Höhere Wahrheit

Auszug aus einem Interview der FAZ mit der Lektorin Elisabeth Ruge

Aber wie erkennt man ein wichtiges Buch unter Hunderten Manuskripten?
Das ist schwer zu sagen. Es hat viel mit Intuition zu tun – das klingt ein bisschen klischeehaft und nach einer Platitude. Es ist aber so. Es ist fast ein seltsames Gefühl, das sich einstellt. Man spürt einfach, dass jemand etwas Wichtiges zu erzählen hat.
Wichtig in welchem Sinn?
Wichtig, weil das Buch zwar von einem bestimmten historischen Zeitpunkt erzählt, seine Bedeutung sich aber nicht mit voranschreitender Zeit erschöpft. Wenn ich beispielsweise an die „Zinkjungen“ denke, das erste Buch, das ich von Swetlana Alexijewitsch gemacht habe, dann war zwar entscheidend, dass sie auf den ersten Krieg in Afghanistan und auf seine Auswirkungen auf die Gesellschaft und den Einzelnen in der damaligen Sowjetunion blickte. Aber sie tat das auf eine Weise, die mir etwas über das bestimmte historische Ereignis hinaus zu verstehen gab. Pathetisch würde man sagen, da ist eine höhere Wahrheit.

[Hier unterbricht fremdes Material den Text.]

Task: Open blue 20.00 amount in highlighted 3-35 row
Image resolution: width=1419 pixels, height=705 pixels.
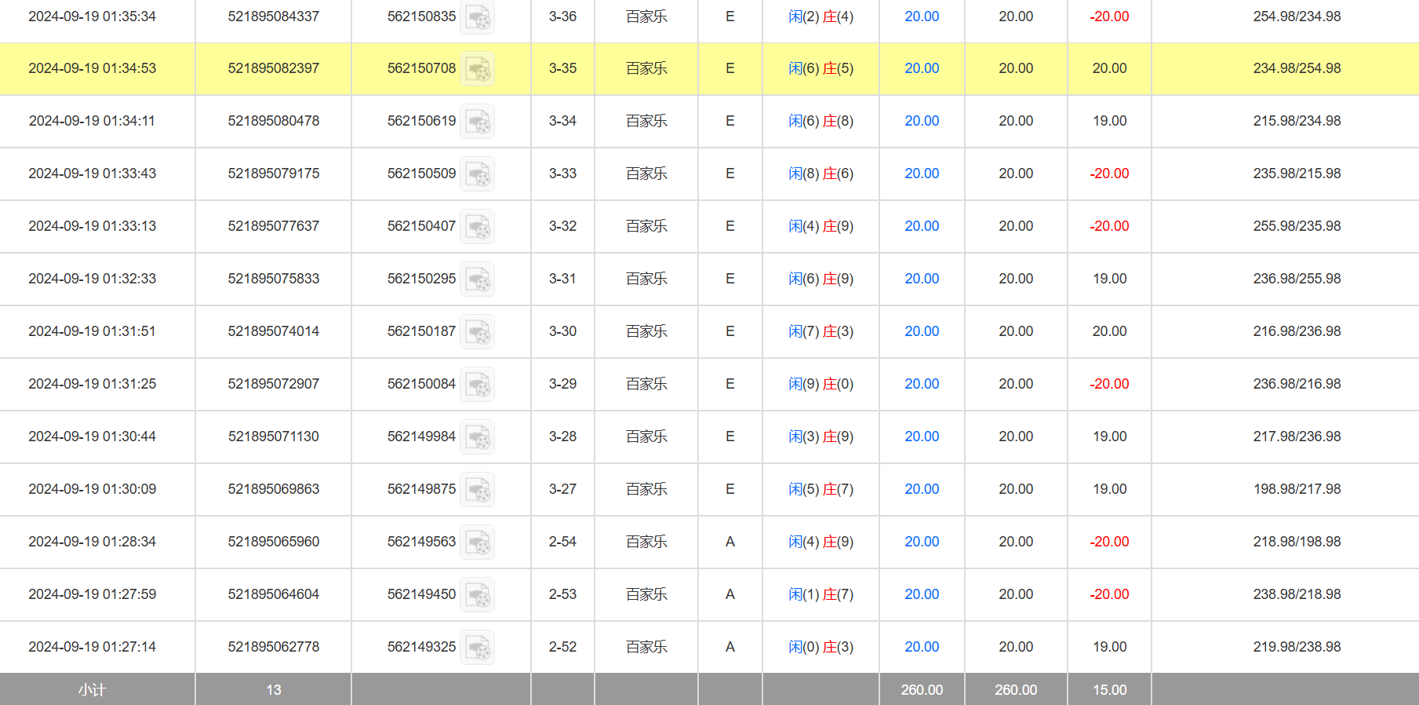Action: [x=922, y=68]
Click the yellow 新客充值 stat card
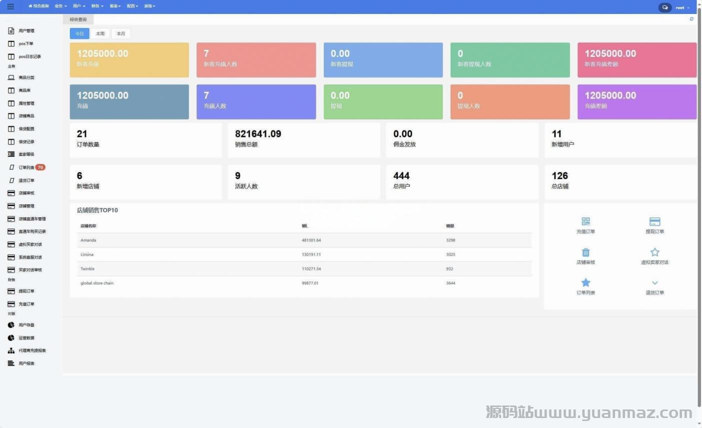This screenshot has height=428, width=702. (129, 60)
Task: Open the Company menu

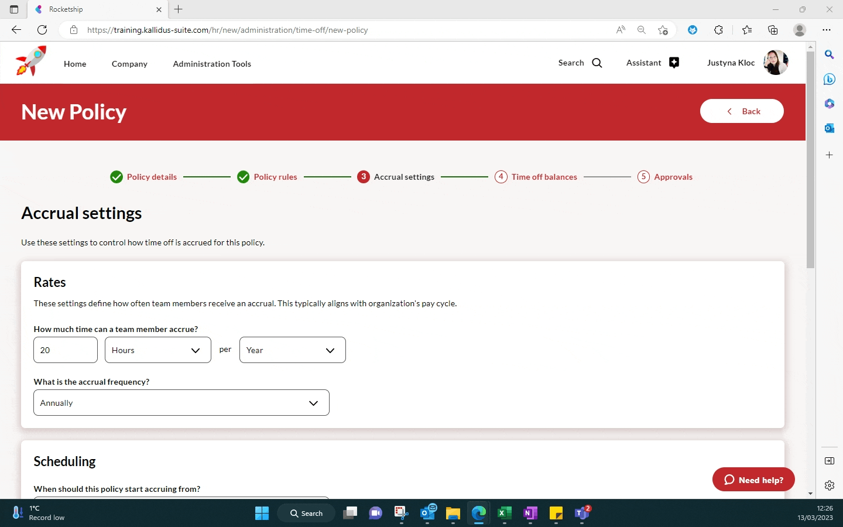Action: 129,64
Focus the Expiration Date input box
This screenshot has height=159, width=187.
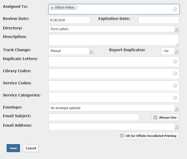coord(159,20)
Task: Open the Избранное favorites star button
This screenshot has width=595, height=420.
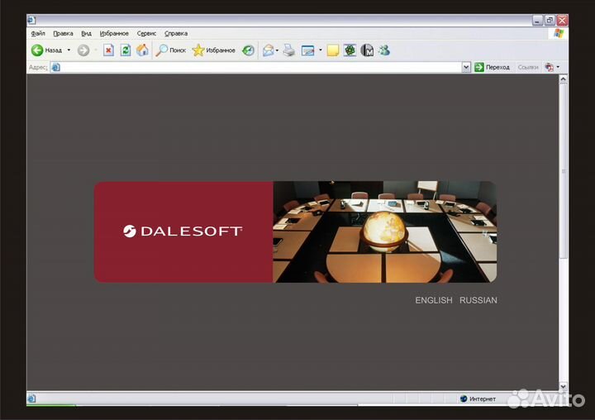Action: pyautogui.click(x=214, y=50)
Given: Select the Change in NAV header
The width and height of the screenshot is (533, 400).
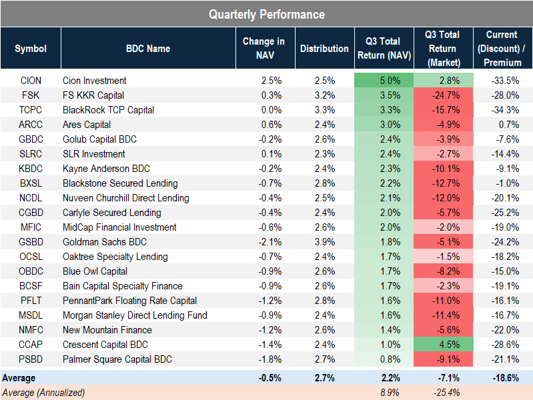Looking at the screenshot, I should click(263, 48).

Können Sie versuchen, das zu präzisieren?
Es ist die Darstellung einer allgemeineren existentiellen Erfahrung, entwickelt aus einem präzis beobachteten historischen Augenblick. So ist es auch in Alexijewitschs Buch „Tschernobyl“, in dem es um die Reaktorkatastrophe geht, aber darüber hinaus auch um die Unfassbarkeit des apokalyptischen Geschehens: Sie erzählt, wie die Menschen in einem kleinen ukrainischen Dorf auf ihre Apfelbäume schauen, an denen schöne rote Äpfel hängen, und wie sie auf ihre Haustiere und den blühenden Garten blicken, auf ihr ganzes bisheriges Leben – und dann gesagt bekommen, das ist alles giftig, ihr müsst hier weg! Alexijewitsch hat das die „Chronik einer Zukunft“ genannt. Wir bekommen etwas erzählt, was wir eigentlich gar nicht verstehen können, weil es jenseits unseres Vorstellungsvermögens liegt.